Joel studied mycology at the Evergreen State College in Washington which led him to shadow cheesemakers in France. There he saw how cheese was an important part of the local culture and developed an affinity for the unique sheep cheeses that he encountered. He was inspired to bring that passion of cheese-making back to the States. Enter Carleen. She fell in love with Joel and his enthusiasm for sheep cheese. With her knowledge from raising sheep growing up, their fate was sealed. At the time of Weirauch Farm & Creamery’s founding, there were only a handful of other sheep creameries in the state. Inspectors and state workers still weren’t sure how to categorize and regulate non-cow dairy. Carleen and Joel carved out their niche.
Carleen and Joel moved their farm and creamery to its current location about 2 years ago. The property is owned by a non-profit, Work Horse Organic Agriculture, that provides fresh produce and meat to local food banks. A portion of the meat raised on the farm goes to the non-profit which distributes the ground meat to organizations like Ceres Community Project, Redwood Empire Food Bank, and Worth Our Weight. The property is dappled with oak trees, several small structures (including their adorable tiny home!), and a large open barn shading the sheep.
Their small creamery is a repurposed portable classroom divided in two. The first section is where they make the cheese. There is a 200 gallon vat equipped with fancy probes and machines that monitor temperature and other important important safety factors. The second section is the temperature-controlled aging room. Joel used a lime wash treatment on the walls to mimic the limestone aging caves he saw in France. In addition to the Primo Fresco, St. Rose, and Shepard’s Bell sheep cheese, Joel also purchases cow milk from Spring Hill Farm to create several other cheeses in the off season when their sheep are not producing milk. These include Tomme Fraiche, a fresh cheese aged less than two weeks and Peau de Pêche which is aged for up to 4 months.
In April things get busy on the farm, lambs are being born and Joel and Carleen take on the role of sheep midwives, delivering lambs at all hours of the day. After lambing comes the milking season. From around May to October, Carleen stays at the farm where she milks the mama sheep twice a day.
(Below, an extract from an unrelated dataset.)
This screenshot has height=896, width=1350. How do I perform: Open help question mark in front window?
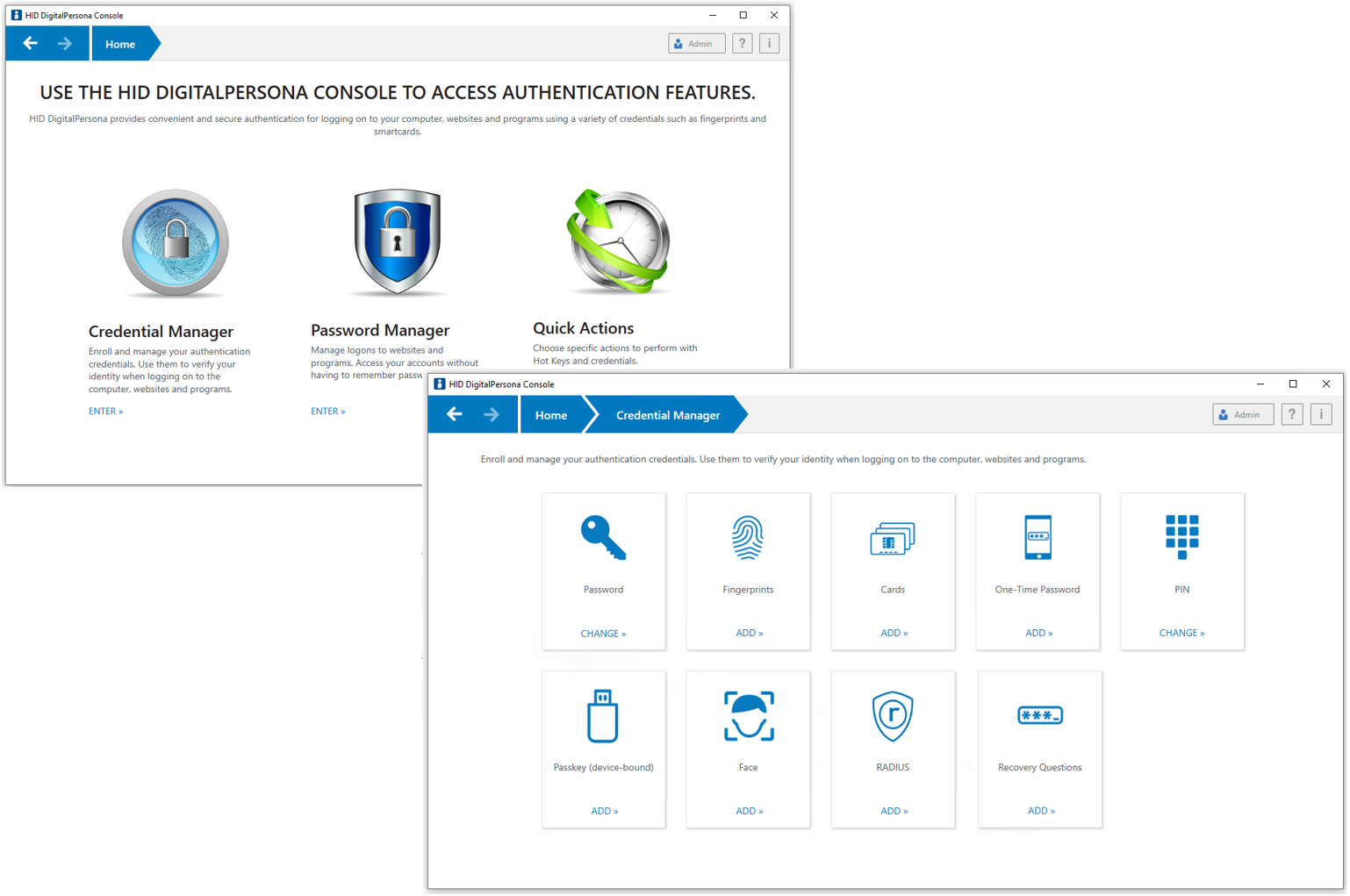pyautogui.click(x=1291, y=415)
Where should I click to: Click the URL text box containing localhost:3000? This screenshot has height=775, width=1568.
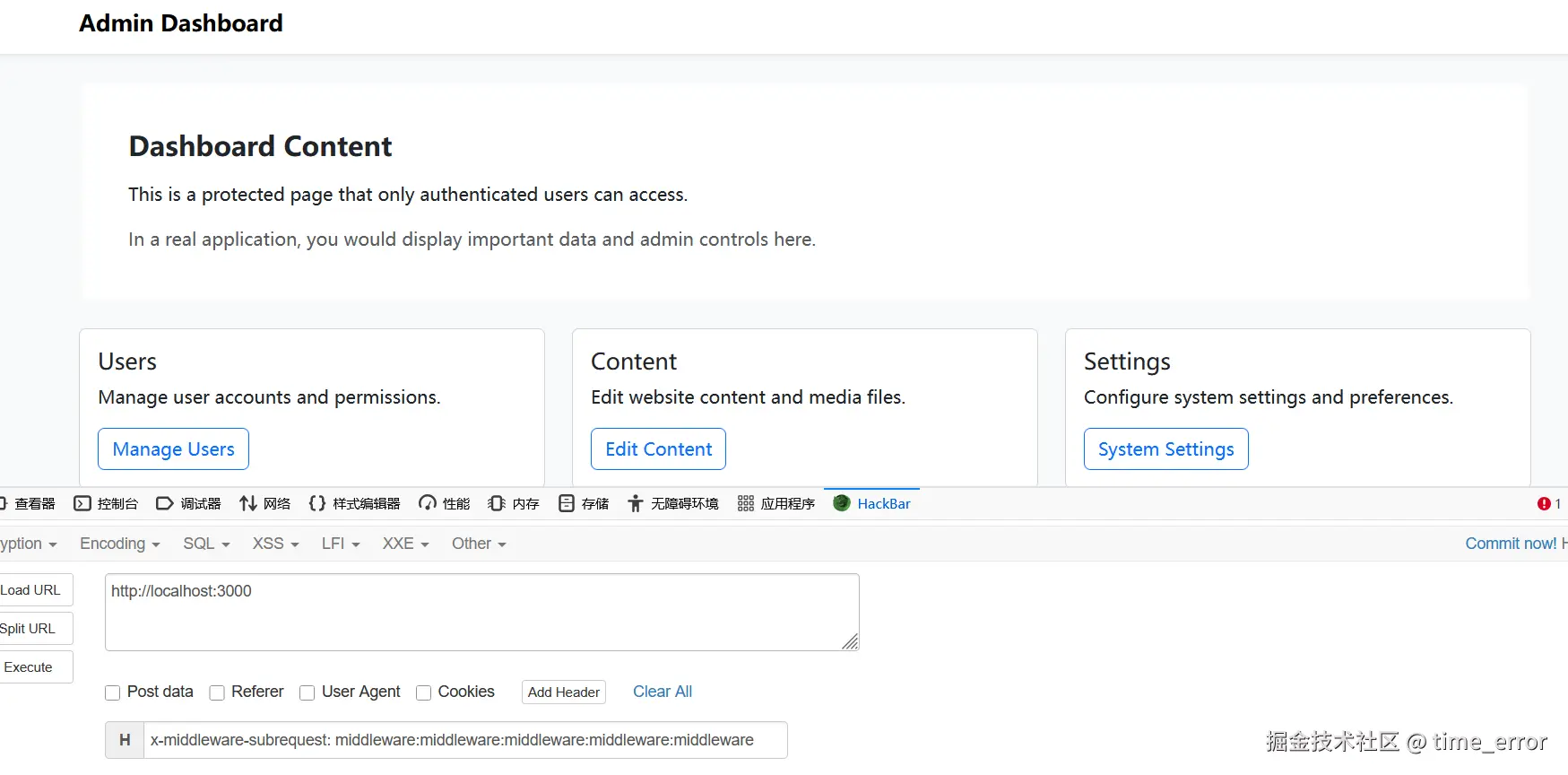pos(481,613)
Beyond their commitment to crafting delicious artisan cheeses, Carleen and Joel have a larger mission of sustainable and responsible agriculture that includes high animal welfare standards, ecological farming practices, and educating the community on issues related to small scale farming and the local foodshed. They are active members of Fibershed, an organization developing regional fiber systems that contribute to their local economies as well rejuvenate the land they depend on.
When you listen to Carleen and Joel talk about their cheese and their sheep you can tell how much they care. But things are not all St. Rose-y. Running a farm with such high standards takes time, money, and sweat, sometimes for little return. There are many challenges that small farmers face and there is not much of a safety net. While they are expanding their network by distributing to small grocers and restaurants and continuing their presence at the Farmers’ Markets, there are still more expenses piling up. Carleen works on the side for her stepfather’s design company, using her art and design skills, to make ends meet.
When two of our Ecology Center Farmers’ Market managers, Nina & MC, had the chance recently to visit their farm and walk on the land, they saw firsthand the hard work involved in taking care of sheep and processing cheese with only two people. The tour wrapped up with a delicious cheese spread and discussion about religion, politics, and the recent fires in the area. Carleen shared how they took in displaced sheep during the fire. They recently returned the last one to their owner who sobbed with joy at the occasion.
These are folks who put care into their community and their craft. Come build some community with them, by stopping by our Thursday and Saturday Farmers’ Markets, and try their truly delectable cheese.